If your life is anything like mine, it’s crazy busy. There are times when I feel as though my head is on a swivel; that I’m on a merry-go-round that will never slow down and it’s moving at a dizzying pace, so much so that at times it’s diffiult to catch my breath, to see the beauty of life. One morning this week, as I prepared to walk out my door for work, I was presented with such an opportunity – to see how beautiful life can really be.
As usual, it was a busy morning. I had overslept and was running around like a chicken without her head, aimlessly wandering from one room of the house to the other, trying to get dressed for work. Between my wardrobe changes, I’d run over to my son and daughter a few times to sound the alarm,”5 minutes – I’m leaving in 5.” This is what I did almost every morning – warn them of how many minutes were left before I would leave the house; ready to abandon them if they were not ready. It’s really all a ploy to make sure I don’t have to wait on them and to ensure they were standing by the door when I was ready to leave the house.
This morning was no different. Chaos. Anything that could happen, would happen. A flat tire. Lost keys. A sick child. The utter of: “I don’t want to go to school.” Last minute requests – “Mom, I need money for…” “Can you sign this, mom?” Complaints – “There’s nothing in the fridge to make lunch.” Take your pick.

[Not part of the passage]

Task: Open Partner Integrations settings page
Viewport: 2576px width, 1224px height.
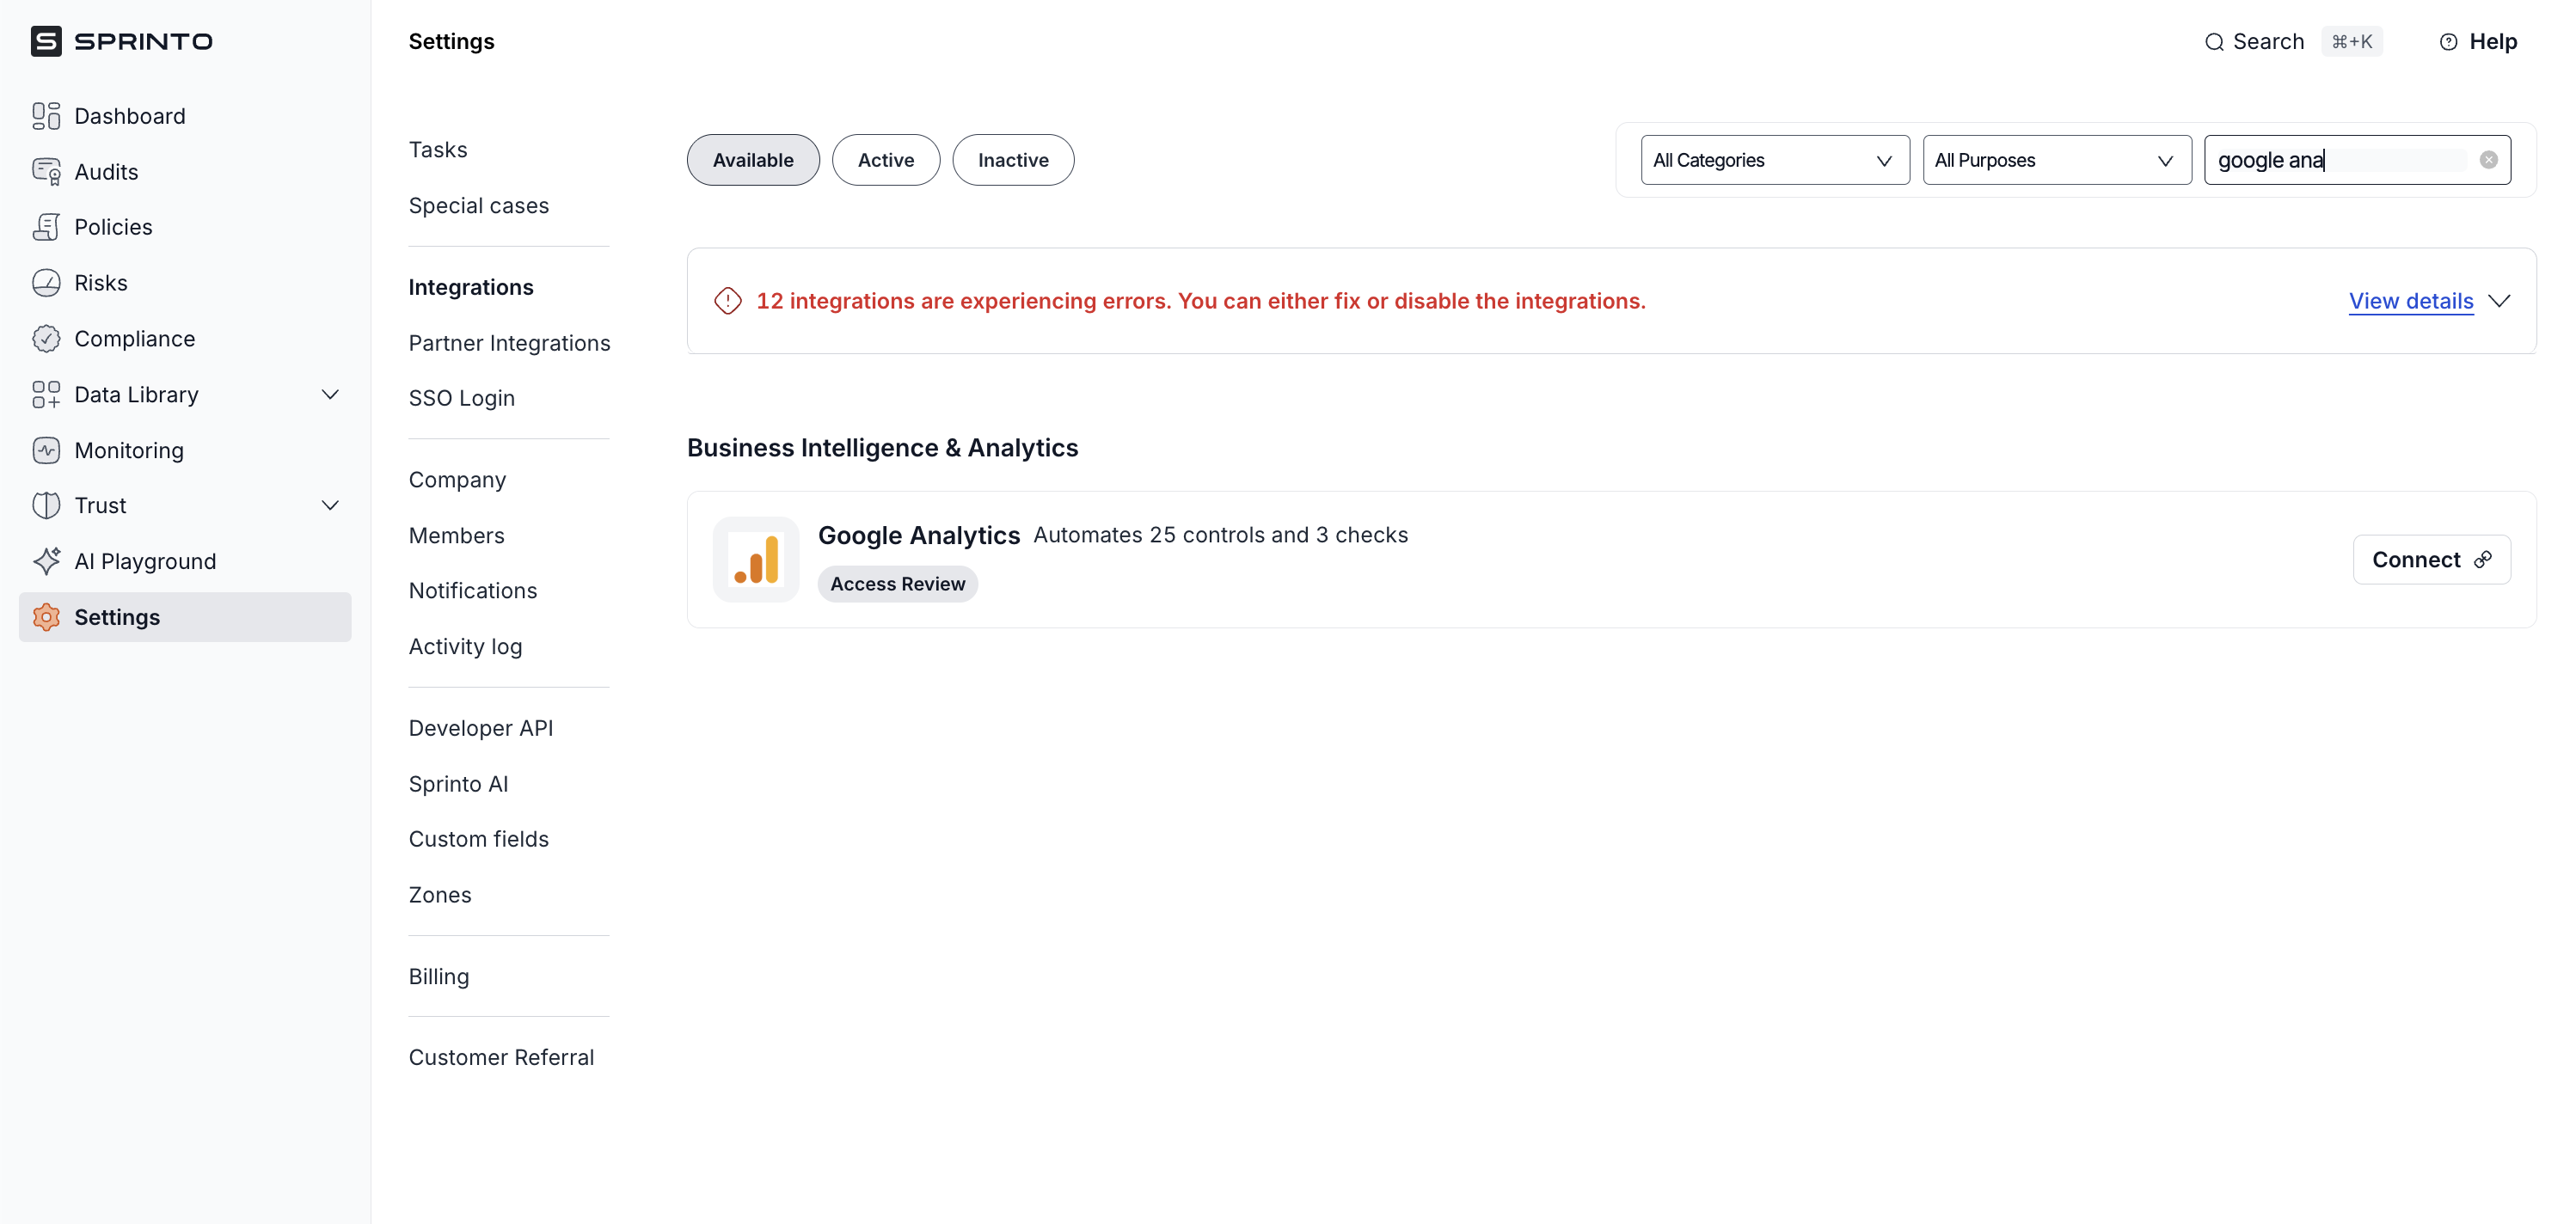Action: coord(509,343)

However, this morning’s chaos would be one for the books. Because I am so good at giving warnings, my teen daughter was already sitting in the mudroom waiting for me, when to my surprise, the doorbell rang. Stunned to hear it rang so early in the morning, me and our yapping dog who’s piercing bark is now drowning out the sound of the doorbell, raced frantically to see who was at the door. Of course, my daughter who was already sitting near the door was now peeking through the peephole.

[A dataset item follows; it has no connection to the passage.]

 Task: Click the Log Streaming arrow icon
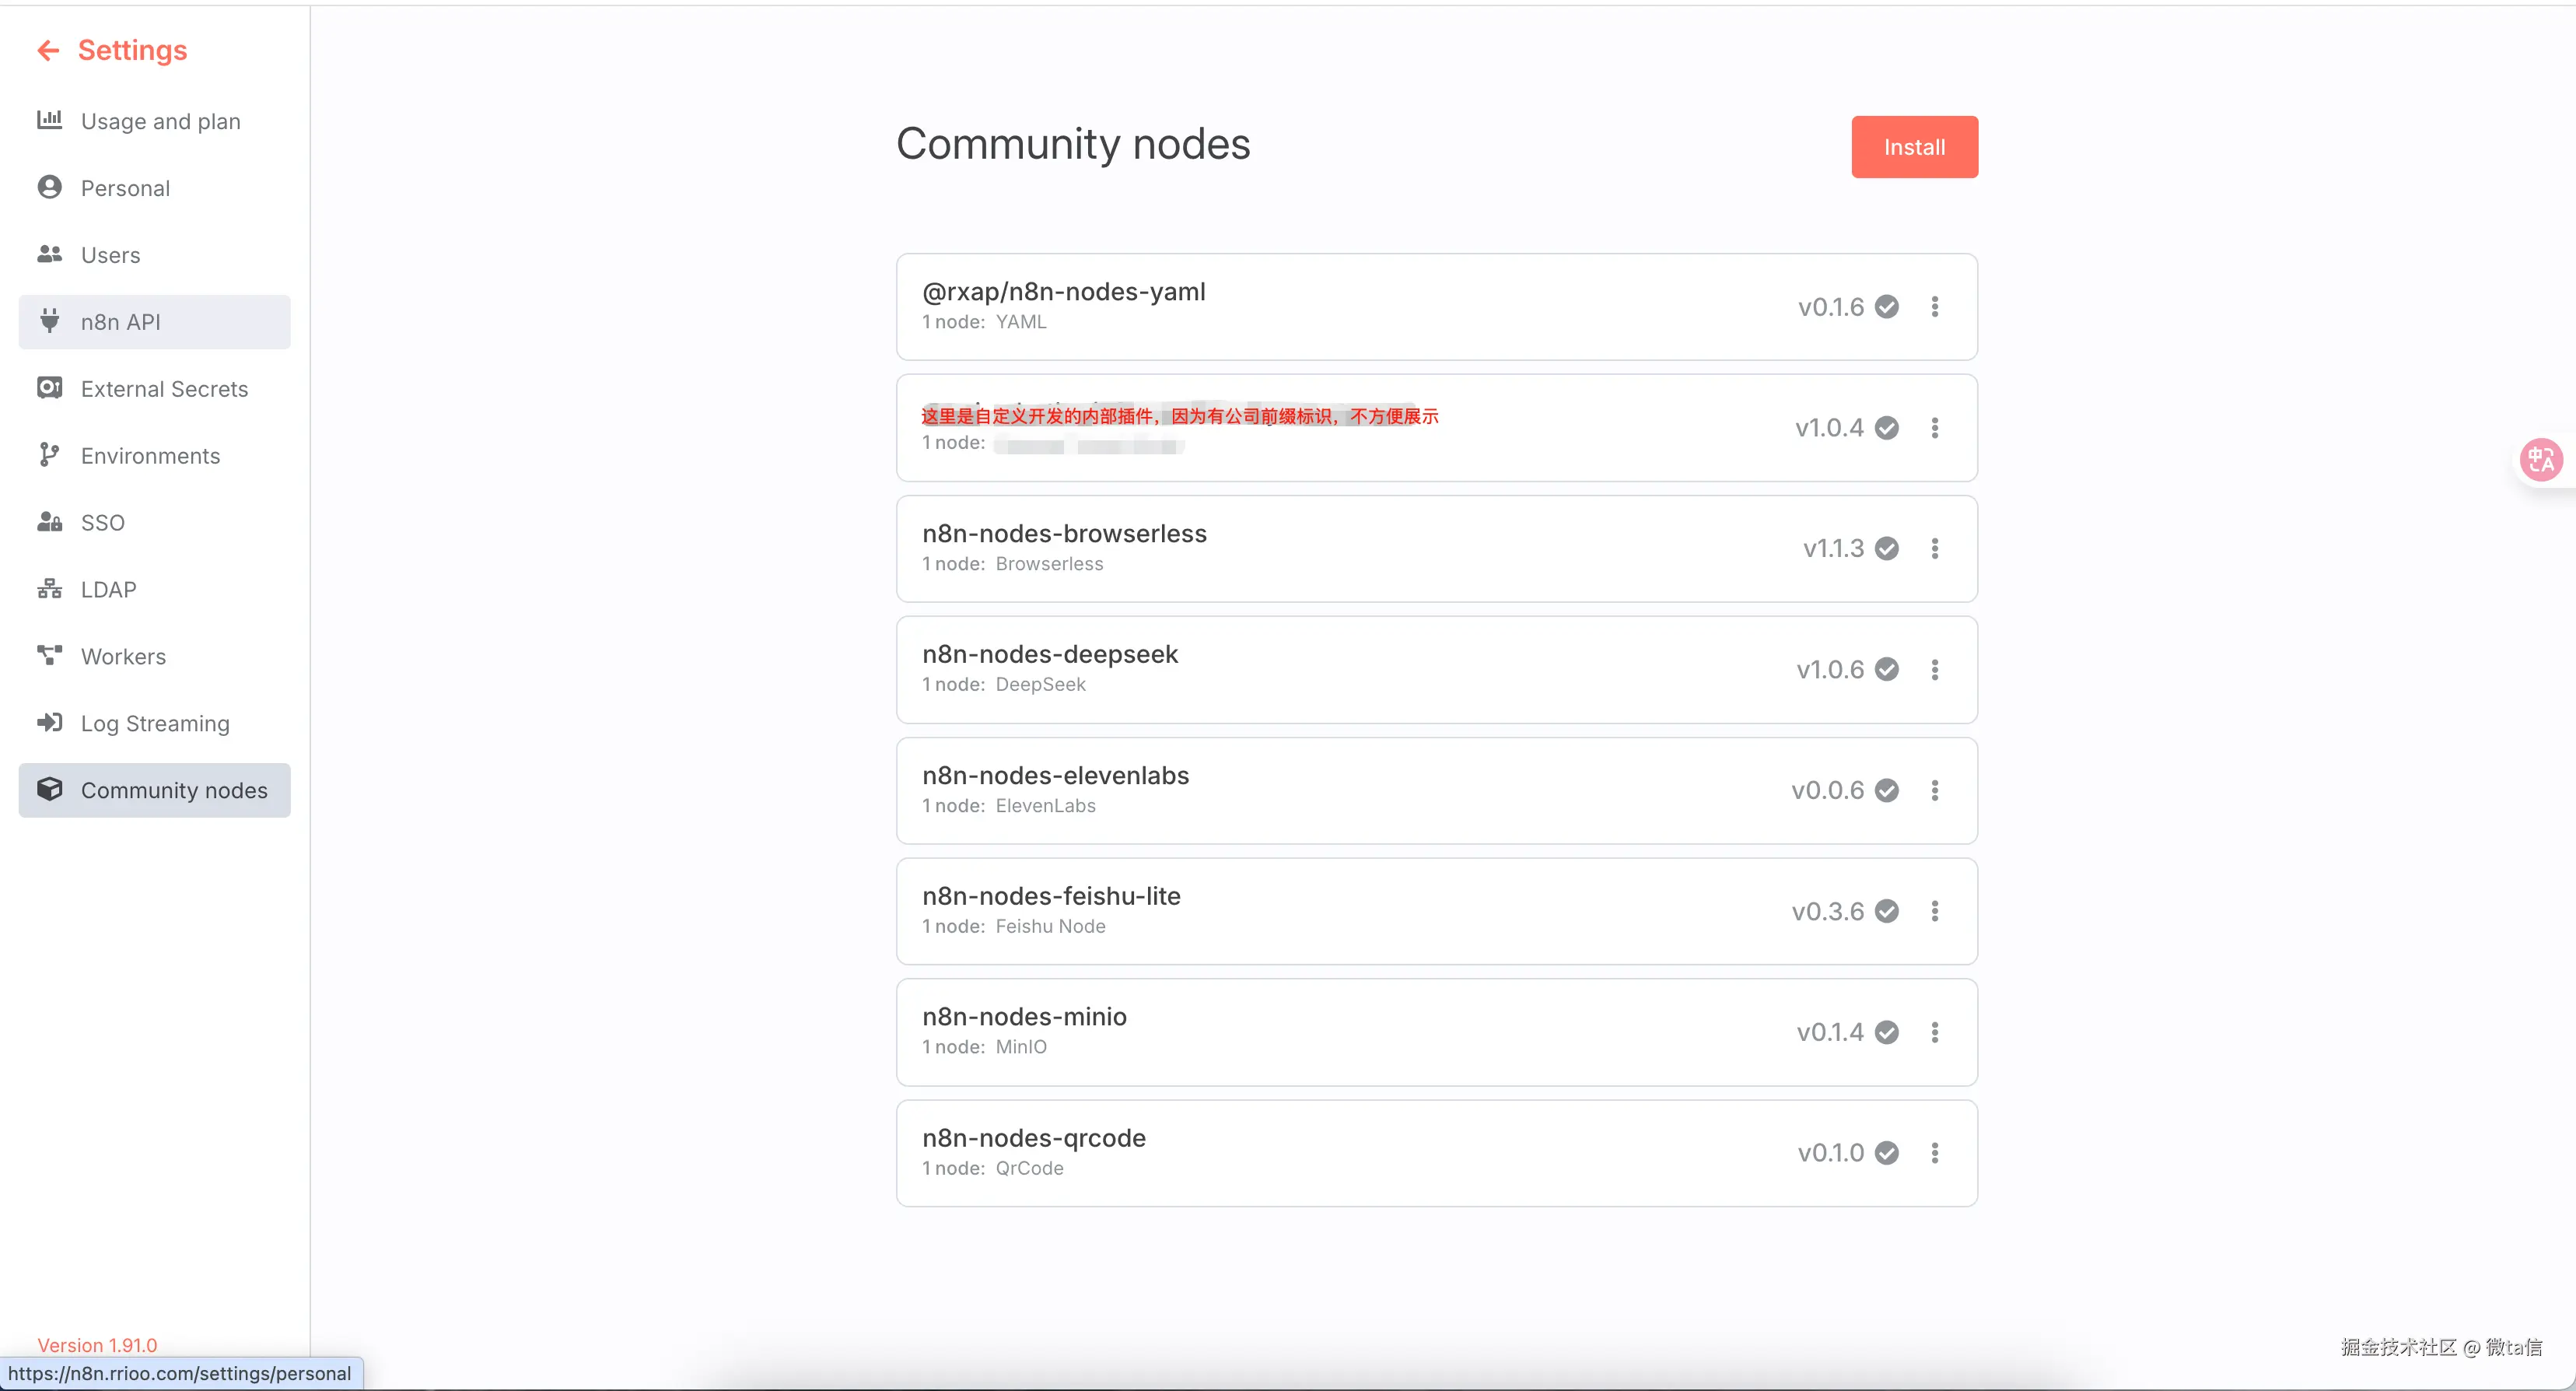tap(49, 722)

“Open the door” I said. And there before my tired eyes was…my son. Looking him dead in his eyes, I asked “Why are you not at school? He needn’t answer. I had already decided that he had inconvenienced me. Standing there with a grin on his face that could light up any room, he uttered “I found this dog on my way to school. He’s lost.” I looked down and see this beautiful dog that looked like a mix of Alaskan Husky and Collie. “What do you want me to do about it?” I said. Without blinking, he says, “Help me find his owner. His address is on his collar.” “I am supposed to be at work. I’m going to be late.” I’m thinking to myself.
In the meantime, our dog is violently barking and about to bust through the storm door to get at this dog that is twenty times his size and who is as calm as a statue – unphased. On the flip side, I’m yelling at my daughter, “Get him! Put him upstairs!” With all the commotion, my sleep walking college student finally awakens and grabs hold of our dog. All of this happening during the wee hours of the morning was more than I could have imagined and more than my senses could muster.

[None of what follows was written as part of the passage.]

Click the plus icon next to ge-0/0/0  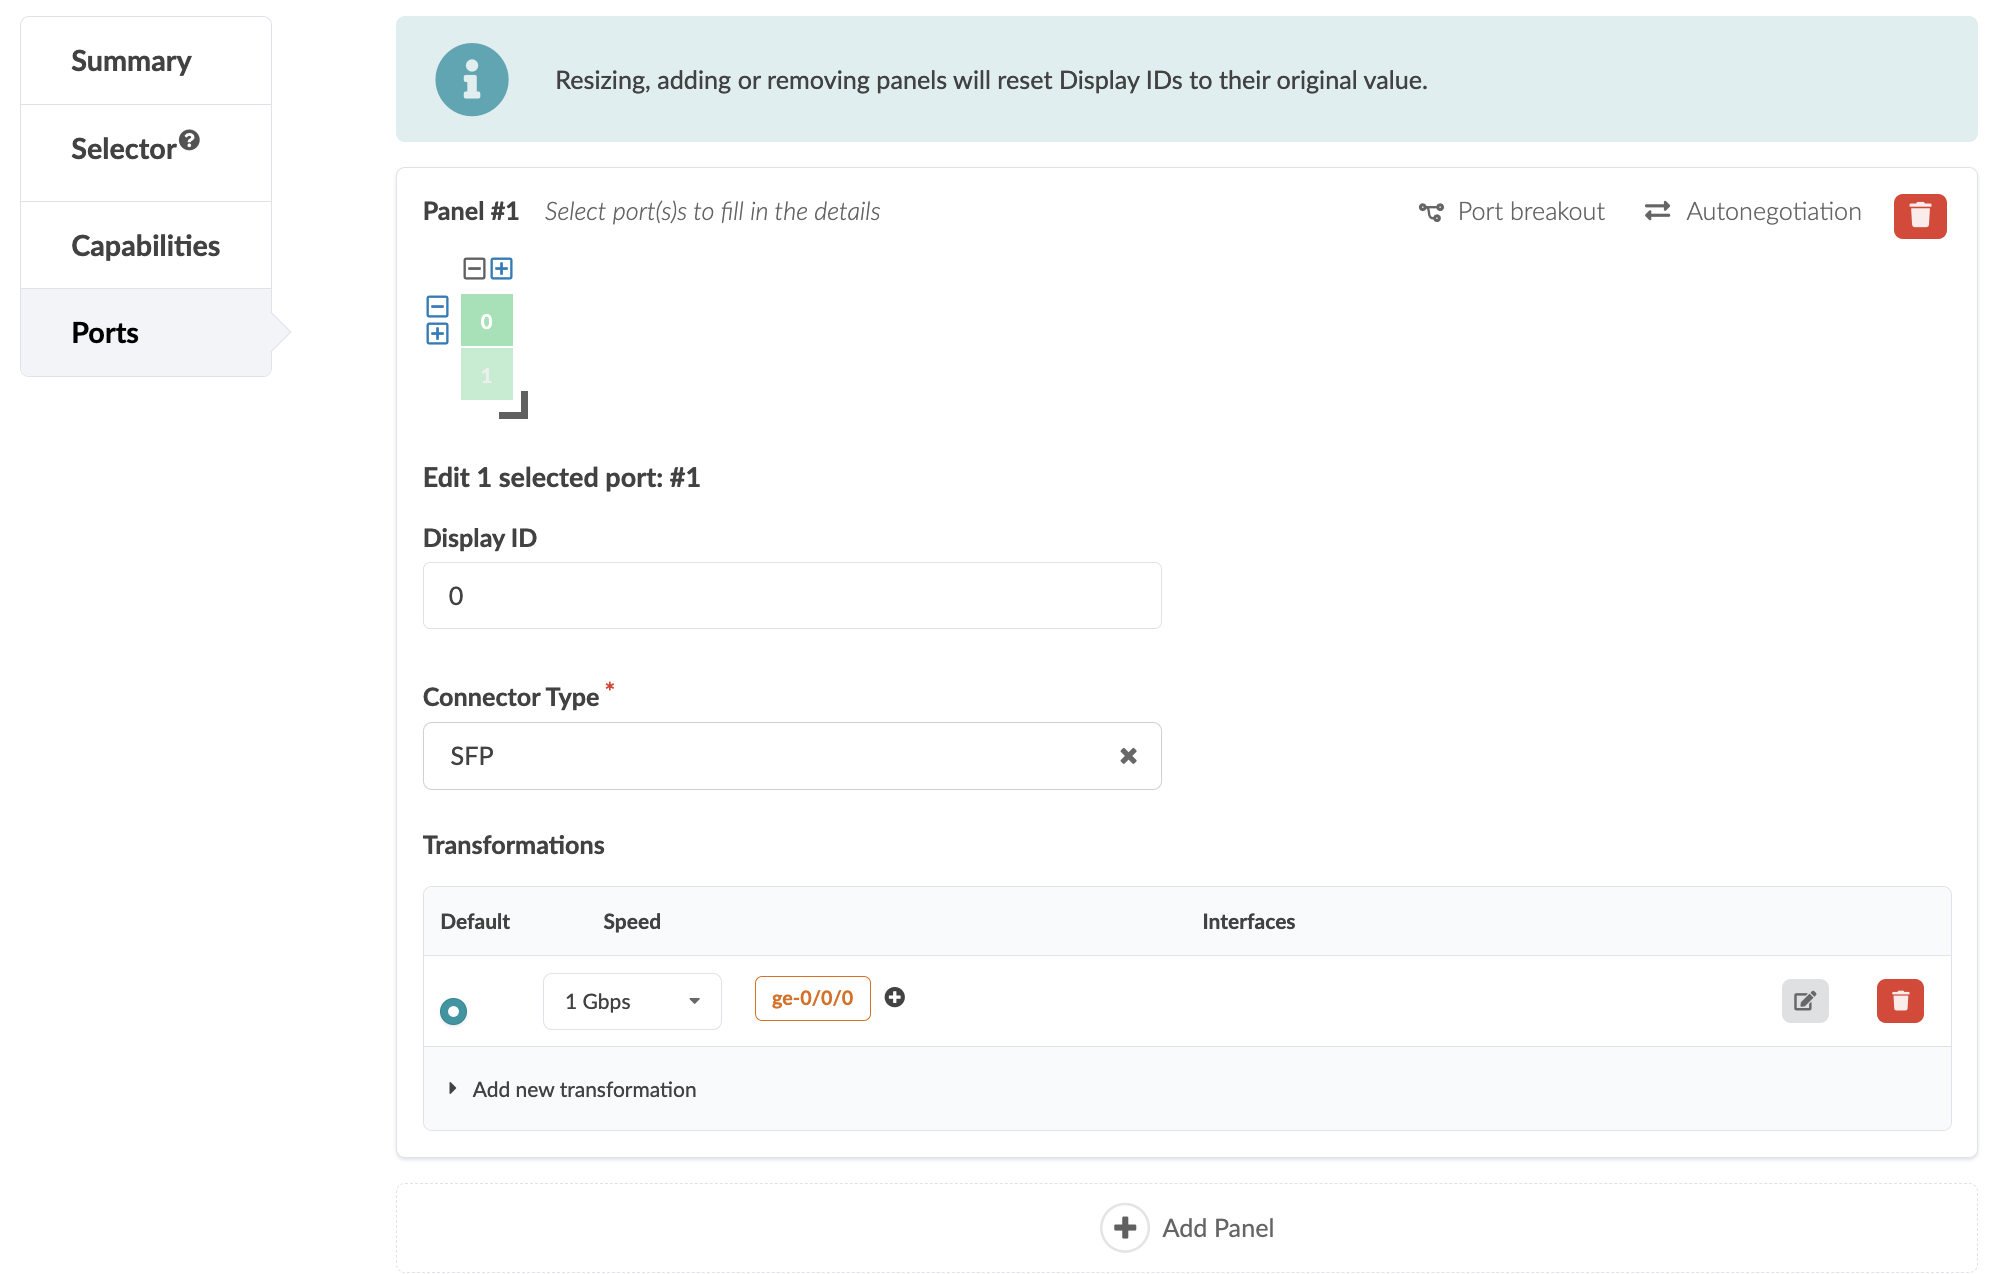(895, 997)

Thinking how there is no way on earth, we’re having another dog, another dog in this house, I was moved to ask – “What’s the address?” Without paper and pen nor time to jot down the address or an updated phone with a GPS, I repeated the numbers (6 digits) over and over in my head until they found a place to settle in my brain. It was like I was having an out of body experience, as I found myself backing out of the driveway. Contemplating a drive around my neigborhood where almost all of the streets have the same suffix, I could not believe I was actually going to drive through my neighborhood to find the dog’s owner. Definitely, this was one of those times when I wanted to ignore the signs that adorned the neighborhood lawns which read “Drive like your children live here.”
As I drove in what seemed like circle after circle, overwhelmed I eventually gave up and returned home, saying something I thought I’d never have to say. “The three of you stay home and go find the dog’s owner. I have to get to work or I will be really late.” Pulling out of the driveway, there they stood – my three children with this dog that I prayed would be with his owner by the time I arrived home from work. He/she had to be. There was no way I was living with another dog. No way. I already live with three children, a dog, and a husband. Five was enough.
My drive to work was not the relaxing drive I’m used to – not the time to take a deep breath and enjoy the scenery. Instead, I was making to do lists in my head, and now at the top of that list was sending emails to teachers, explaining why two of my three children would be absent from school.
“Would locating a lost dog’s owner be an excused or unexcused absent?” I thought as I conjurred up the words to explain in the email that my son is not in school today, because he was searching for the owner of a lost dog he found wandering about, on his way to school. He wasn’t at school, because he overslept, because he was moving at snail’s pace, or because he couldn’t find something of importance to him. On the contrary, he was absent from school, because of his heart. That’s what the email response from his principal stated:
“Excuse ____ for having a kind heart.”
I almost missed it. This moment. Beneathe all the chaos, I almost missed this moment to see my son as a beautiful and compassionate human being – someone who cares for others. Surely, there were other students who saw this lost dog wandering about, but perhaps, like me, they too were in such a rush. Too busy to see what was in front of them; too harried to pay attention, because the merry-go-round of life was going so fast, that they too could hardly catch their breath.
The dog was reunited with its owner. My son went to school late. And my heart has been cracked wide open. Thank you son for pulling me off my merry go-round – if only for a moment.